Holy friggin’ moly……I remember going to a CB party. But, it wasn’t in a parking lot. It was at a CB “club house”. And, all the CBers sat around talking to each other. I had forgotten about that. How funny!
Who is Hot Angie?
I dunno about the world anymore. I have an innate fear that they will invent hot super victorias secret super model sex robots. Like the world wants to replace everything a human can do with a machine, anyway. I love talking once you get me going and get me outta my shyness.
I bet eating dinner would be fun with you.
Vanessa….dinner with me would be more like a food fight than a texting party!
And, you are right….so much stuff that people does is being replaced by robots now. aaaaiiieeeeee
it’s pretty tragic right? what happened to good ol’ trash talking?
P.s nice header there. very smoky eyes indeed
jenny….nothing like good ol’ trash talkin’…..who needs an piece of electronic equipment for that! I mean, ya can’t even see the person’s reaction on their face when ya let go with a string of obscenities/insults!

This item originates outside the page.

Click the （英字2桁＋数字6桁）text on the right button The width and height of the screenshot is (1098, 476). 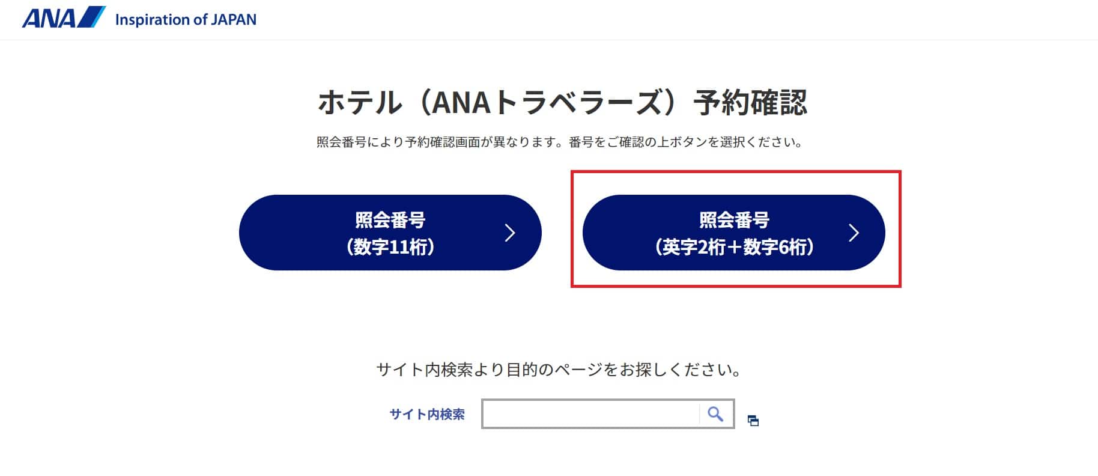(734, 246)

What’s the fun in that?
TY for the eye compliment. I model my makeup after the late, great Tammy Faye Baker Messner’s make-up. LOL
move over yr elbow in my mashed potatoes
Hahahaha….that’s funny, fakename2. Hmmmm…..wonder how many “fakenames” were at the texting party?
Well, tpb…oh wait. I hope you aren’t offended by my nicknaming you. As you must well know here in the South, your name could be “Abradelicious” and we would call you “Del”.
If there were any Fakenames at that texting party, they were imposters. The nerve.
Not offended by nickname….it’s probably the cleanest one that I have. Definitely the only one that my dear Mom would have used for me. LOL
And, I’ll bet all those texting party people were fakesters.
So, I had to read up on this. I couldn’t find anything on text dinner parties, but a text party is where people start texting an address to everyone on their phone, and a million strangers show up to party. Can you imagine doing this for dinner? That would be a big batch of corn dogs.
MM…great to see you! It’s been a while. And, yes, that would be a gazillion corndogs!
too bad peeps have lost the balls to talk shit to your face anymore! the good ole days are gone!
I totally agree, Noe Noe. And, there’s not enough space to text any good curse words at them! What happened to good ol’ face to face insulting that sometimes resulted in entertaining fisticuffs????? I long for the days when crowds could gather around a good shout-down!
My problem is that I’m easily confused by the spelling shortcuts. idk =what? I’ma dum ku%* ??
ppl = what? perky people laughing, pissy people lying?? I’m just confused!
CC….yeah, me, too. You are hilarious!